• **TASK BRIEF**
Transcribe the listing from its top line through the line with "Given: Select the Разделитель component tile". Keep it exact, both ends included, and add nothing.

• **RAW DATA**
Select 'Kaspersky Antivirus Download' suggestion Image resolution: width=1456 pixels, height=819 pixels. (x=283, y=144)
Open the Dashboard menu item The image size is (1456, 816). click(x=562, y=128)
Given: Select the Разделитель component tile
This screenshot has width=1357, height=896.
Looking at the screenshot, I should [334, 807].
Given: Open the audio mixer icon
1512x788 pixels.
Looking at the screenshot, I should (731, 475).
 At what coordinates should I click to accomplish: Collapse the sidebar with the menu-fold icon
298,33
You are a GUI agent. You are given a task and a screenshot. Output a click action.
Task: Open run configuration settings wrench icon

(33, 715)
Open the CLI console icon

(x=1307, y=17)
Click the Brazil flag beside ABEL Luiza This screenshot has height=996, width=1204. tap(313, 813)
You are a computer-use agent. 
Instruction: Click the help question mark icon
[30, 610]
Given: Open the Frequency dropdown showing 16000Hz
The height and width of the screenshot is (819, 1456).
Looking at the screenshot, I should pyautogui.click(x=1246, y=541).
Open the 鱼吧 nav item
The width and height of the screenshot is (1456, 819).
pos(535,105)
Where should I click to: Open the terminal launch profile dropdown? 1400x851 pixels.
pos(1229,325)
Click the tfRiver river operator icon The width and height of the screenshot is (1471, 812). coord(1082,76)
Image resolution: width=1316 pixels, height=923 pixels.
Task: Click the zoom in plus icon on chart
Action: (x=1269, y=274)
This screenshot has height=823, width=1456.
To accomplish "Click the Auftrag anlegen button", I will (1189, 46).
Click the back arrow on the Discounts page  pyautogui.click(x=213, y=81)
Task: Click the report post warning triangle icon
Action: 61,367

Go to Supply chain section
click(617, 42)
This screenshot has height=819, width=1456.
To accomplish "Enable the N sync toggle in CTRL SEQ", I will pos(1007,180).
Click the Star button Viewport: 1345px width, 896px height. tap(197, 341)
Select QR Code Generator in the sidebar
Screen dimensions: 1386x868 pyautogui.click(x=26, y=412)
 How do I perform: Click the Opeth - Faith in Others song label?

• **WRITTEN REPLY**
Select 'Kaspersky Antivirus Download' suggestion Image resolution: width=1456 pixels, height=819 pixels. (x=283, y=144)
Open the Dashboard menu item The image size is (1456, 816). click(x=562, y=128)
Given: Select the Разделитель component tile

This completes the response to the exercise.